Under the rules of the Employee Retirement Income Security Act (ERISA), plans are prohibited from receiving services and paying fees to a party in interest unless certain conditions are met. The services must be necessary and appropriate. Plans must be deemed reasonable. In an arrangement that is reasonable under the terms of ERISA section 408(b)(2), the provider must deliver fee disclosures and the arrangement must be terminable on reasonably short notice.
Self-interest is one of the pitfalls to watch for, according to Ufford. Provisions under ERISA 406(b) prohibit plan fiduciaries from causing a plan to engage in a transaction if the transaction might benefit the fiduciary (or someone in whom the fiduciary has an interest). Another prohibition would be if the fiduciary also acts on behalf of a person with interests that are in opposition to the interests of the plan or if the fiduciary would receive a kickback or other benefit from a third party.
Examples of cross-selling to sponsors include total benefits outsourcing such as 401(k) services bundled with payroll and nonqualified plan administration. In relationship banking, a bank might attempt to tie the sponsor’s credit line to the bank’s engagement to provide services to the plan. An investment manager’s relationship discount takes into account multiple accounts, including plan as well as non-plan assets.
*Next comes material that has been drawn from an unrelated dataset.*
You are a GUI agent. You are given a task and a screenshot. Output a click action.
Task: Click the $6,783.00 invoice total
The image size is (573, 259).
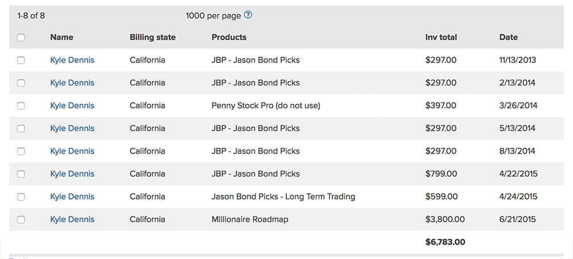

In cross-selling to sponsors, a number of considerations must be evaluated. When a plan pays expenses using plan assets, the plan must be authorized to pay under governing plan documents. The services must be appropriate for the plan, and the amount paid must be reasonable. The provider must deliver required information, and the arrangement must not involve any fiduciary self-dealing or conflicts of interest. Examples of acceptable costs include those incurred by a fiduciary in the carrying-out of fiduciary plan duties, such as those of plan administration, trustee expenses and investment expenses.
Services provided to a different plan or third party would not fall into that category, nor would services that are not reasonably necessary to carrying out costs of the plan or that are provided for the employer’s benefit.
The bottom line, Ufford said, is that the sponsor has to be able to benchmark and show that expenses benefit the plan or are necessary to its administration. Ideally service providers and sponsors will not link plan and non-plan services.